— BRIEF —
The data below holds a line containing "Image resolution: width=1096" and a line containing "Click the Go Team at Google publisher link"; please quote exactly those two lines and every line between them, and nothing else.

— SOURCE DATA —
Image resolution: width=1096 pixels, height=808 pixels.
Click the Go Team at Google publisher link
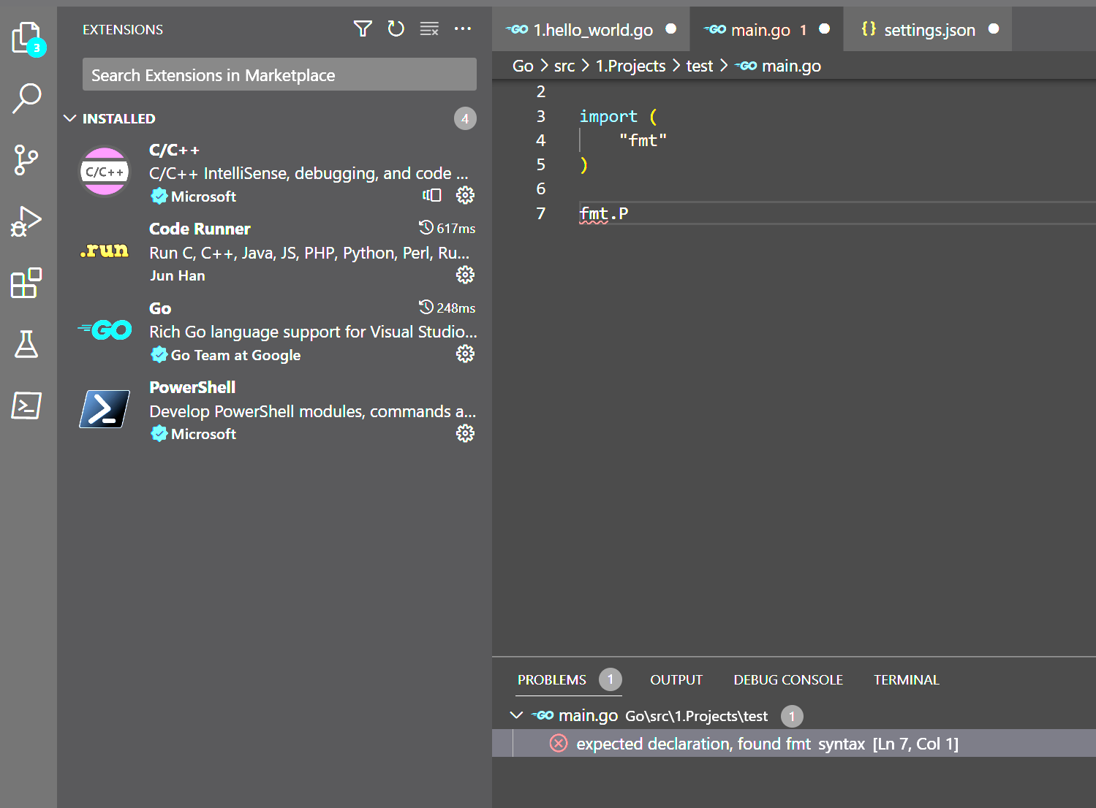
* * *
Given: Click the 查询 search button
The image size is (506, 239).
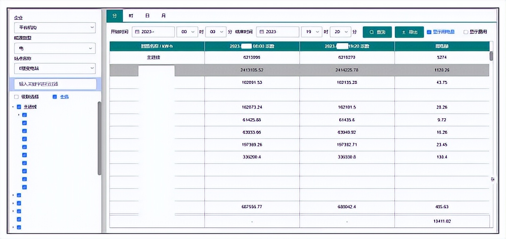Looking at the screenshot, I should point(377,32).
---
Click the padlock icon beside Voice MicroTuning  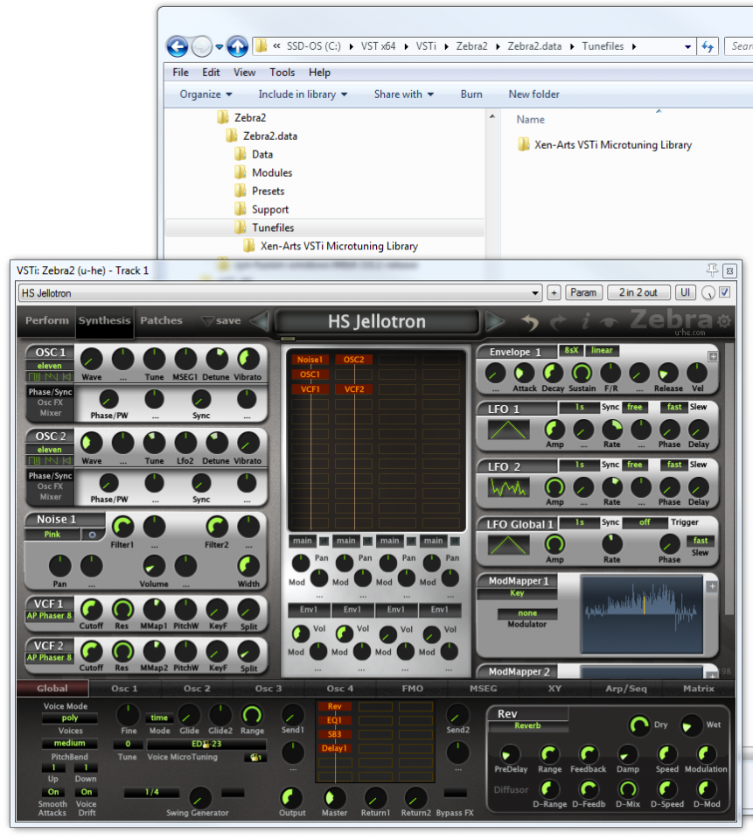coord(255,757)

— SOLUTION TO THIS EXERCISE —
Image resolution: width=1096 pixels, height=808 pixels.
Click the Go Team at Google publisher link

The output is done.